The Jewish Diaspora (the scattering of Jews far and wide), had a critical impact on the history of Christianity. Gonzalez writes, “…for it was one of the main avenues through which the new faith expanded throughout the Roman Empire” (4). In addition, the Diaspora played a large role in the Greek translation of the Old Testament. Diaspora has also been used to characterize the flourishing Jewish community that lived in Alexandria shortly before the rise of Christianity. Trade flourished during the early centuries of the Christian church. This factor brought the story of redemption to new regions; but through traveling traders, slaves, and others, more than through missionaries or preachers. With this wide dispersal, syncretism crept into the Christian church, beginning with Constantine (AD 280-337) and others like him who practiced pagan rites while also attending Christian services.

#### Short problem 1:
Answer these questions from the passage on the Jewish Diaspora:
(a) In what translation does the passage say the Diaspora played a large role?
(b) Through whom, more than through missionaries or preachers, did the story of redemption reach new regions?
(c) What years does the passage give for Constantine?

#### Data rows:
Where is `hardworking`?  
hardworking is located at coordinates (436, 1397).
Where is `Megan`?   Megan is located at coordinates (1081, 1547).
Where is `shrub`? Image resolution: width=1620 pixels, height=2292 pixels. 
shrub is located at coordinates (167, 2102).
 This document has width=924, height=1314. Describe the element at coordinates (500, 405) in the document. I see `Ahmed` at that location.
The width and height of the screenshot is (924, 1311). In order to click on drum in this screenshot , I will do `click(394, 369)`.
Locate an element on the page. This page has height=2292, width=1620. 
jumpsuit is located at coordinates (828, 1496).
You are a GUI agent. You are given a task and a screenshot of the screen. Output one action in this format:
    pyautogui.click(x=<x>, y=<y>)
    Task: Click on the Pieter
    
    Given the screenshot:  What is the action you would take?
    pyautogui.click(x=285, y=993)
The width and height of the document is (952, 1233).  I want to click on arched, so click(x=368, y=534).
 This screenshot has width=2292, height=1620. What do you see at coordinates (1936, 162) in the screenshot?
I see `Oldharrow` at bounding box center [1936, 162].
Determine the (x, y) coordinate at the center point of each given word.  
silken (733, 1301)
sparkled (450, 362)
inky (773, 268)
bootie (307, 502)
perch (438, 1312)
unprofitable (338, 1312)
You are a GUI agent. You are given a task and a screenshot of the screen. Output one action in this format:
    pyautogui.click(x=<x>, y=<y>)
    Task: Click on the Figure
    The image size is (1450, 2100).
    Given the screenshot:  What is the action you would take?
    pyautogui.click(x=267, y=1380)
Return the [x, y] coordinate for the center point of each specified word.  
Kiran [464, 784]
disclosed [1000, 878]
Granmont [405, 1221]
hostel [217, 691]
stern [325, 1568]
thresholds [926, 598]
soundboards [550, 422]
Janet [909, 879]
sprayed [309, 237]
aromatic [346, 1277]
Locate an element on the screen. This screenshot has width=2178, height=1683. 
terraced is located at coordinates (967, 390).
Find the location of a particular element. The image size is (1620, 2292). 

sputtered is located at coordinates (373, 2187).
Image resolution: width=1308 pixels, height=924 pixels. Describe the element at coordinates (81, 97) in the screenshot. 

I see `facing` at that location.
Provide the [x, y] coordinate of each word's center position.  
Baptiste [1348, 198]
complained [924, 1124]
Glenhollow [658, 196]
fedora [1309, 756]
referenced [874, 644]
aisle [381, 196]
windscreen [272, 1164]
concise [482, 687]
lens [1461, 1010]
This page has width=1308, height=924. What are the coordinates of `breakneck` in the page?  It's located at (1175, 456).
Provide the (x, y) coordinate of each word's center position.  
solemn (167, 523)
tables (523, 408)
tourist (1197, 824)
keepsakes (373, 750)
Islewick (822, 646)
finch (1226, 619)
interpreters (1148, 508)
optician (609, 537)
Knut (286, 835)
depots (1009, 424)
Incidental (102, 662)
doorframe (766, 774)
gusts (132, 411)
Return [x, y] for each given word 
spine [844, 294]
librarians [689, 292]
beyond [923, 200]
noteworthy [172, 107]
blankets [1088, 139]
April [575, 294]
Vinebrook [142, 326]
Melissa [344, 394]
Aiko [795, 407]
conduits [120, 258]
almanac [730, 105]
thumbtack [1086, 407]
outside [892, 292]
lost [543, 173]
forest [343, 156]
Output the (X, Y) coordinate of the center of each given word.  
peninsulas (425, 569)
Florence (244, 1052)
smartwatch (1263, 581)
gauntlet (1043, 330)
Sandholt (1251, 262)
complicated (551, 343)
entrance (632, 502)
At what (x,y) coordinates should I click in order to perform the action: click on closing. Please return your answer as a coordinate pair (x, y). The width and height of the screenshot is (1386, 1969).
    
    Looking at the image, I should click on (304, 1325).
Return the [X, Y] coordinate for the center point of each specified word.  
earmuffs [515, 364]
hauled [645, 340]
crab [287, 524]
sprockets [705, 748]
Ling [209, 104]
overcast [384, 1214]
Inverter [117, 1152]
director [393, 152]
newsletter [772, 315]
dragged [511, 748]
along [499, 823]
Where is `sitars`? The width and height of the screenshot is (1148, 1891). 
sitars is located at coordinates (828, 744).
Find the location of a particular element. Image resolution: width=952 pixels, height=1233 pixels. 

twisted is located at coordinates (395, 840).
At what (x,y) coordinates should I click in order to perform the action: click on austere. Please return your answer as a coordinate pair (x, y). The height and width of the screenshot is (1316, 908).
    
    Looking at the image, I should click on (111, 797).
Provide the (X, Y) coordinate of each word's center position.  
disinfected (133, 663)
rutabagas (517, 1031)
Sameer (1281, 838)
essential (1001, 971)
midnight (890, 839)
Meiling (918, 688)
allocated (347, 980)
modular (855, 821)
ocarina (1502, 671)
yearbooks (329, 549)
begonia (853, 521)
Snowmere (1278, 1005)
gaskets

#### Short problem 2:
From the listing, output the stretch from the line that contains "Find the location of a particular element. The" through the line that contains "sitars is located at coordinates (828, 744)." as a JSON list of strings, one string per line, leaving out blank lines.

#### Problem solution 1:
(a) The Greek translation of the Old Testament.
(b) Traveling traders, slaves, and others.
(c) AD 280-337.

#### Problem solution 2:
[
  "Find the location of a particular element. The image size is (1620, 2292). ",
  "sputtered is located at coordinates (373, 2187).",
  "Image resolution: width=1308 pixels, height=924 pixels. Describe the element at coordinates (81, 97) in the screenshot. ",
  "I see `facing` at that location.",
  "Provide the [x, y] coordinate of each word's center position.  ",
  "Baptiste [1348, 198]",
  "complained [924, 1124]",
  "Glenhollow [658, 196]",
  "fedora [1309, 756]",
  "referenced [874, 644]",
  "aisle [381, 196]",
  "windscreen [272, 1164]",
  "concise [482, 687]",
  "lens [1461, 1010]",
  "This page has width=1308, height=924. What are the coordinates of `breakneck` in the page?  It's located at (1175, 456).",
  "Provide the (x, y) coordinate of each word's center position.  ",
  "solemn (167, 523)",
  "tables (523, 408)",
  "tourist (1197, 824)",
  "keepsakes (373, 750)",
  "Islewick (822, 646)",
  "finch (1226, 619)",
  "interpreters (1148, 508)",
  "optician (609, 537)",
  "Knut (286, 835)",
  "depots (1009, 424)",
  "Incidental (102, 662)",
  "doorframe (766, 774)",
  "gusts (132, 411)",
  "Return [x, y] for each given word ",
  "spine [844, 294]",
  "librarians [689, 292]",
  "beyond [923, 200]",
  "noteworthy [172, 107]",
  "blankets [1088, 139]",
  "April [575, 294]",
  "Vinebrook [142, 326]",
  "Melissa [344, 394]",
  "Aiko [795, 407]",
  "conduits [120, 258]",
  "almanac [730, 105]",
  "thumbtack [1086, 407]",
  "outside [892, 292]",
  "lost [543, 173]",
  "forest [343, 156]",
  "Output the (X, Y) coordinate of the center of each given word.  ",
  "peninsulas (425, 569)",
  "Florence (244, 1052)",
  "smartwatch (1263, 581)",
  "gauntlet (1043, 330)",
  "Sandholt (1251, 262)",
  "complicated (551, 343)",
  "entrance (632, 502)",
  "At what (x,y) coordinates should I click in order to perform the action: click on closing. Please return your answer as a coordinate pair (x, y). The width and height of the screenshot is (1386, 1969).",
  "    Looking at the image, I should click on (304, 1325).",
  "Return the [X, Y] coordinate for the center point of each specified word.  ",
  "earmuffs [515, 364]",
  "hauled [645, 340]",
  "crab [287, 524]",
  "sprockets [705, 748]",
  "Ling [209, 104]",
  "overcast [384, 1214]",
  "Inverter [117, 1152]",
  "director [393, 152]",
  "newsletter [772, 315]",
  "dragged [511, 748]",
  "along [499, 823]",
  "Where is `sitars`? The width and height of the screenshot is (1148, 1891). ",
  "sitars is located at coordinates (828, 744)."
]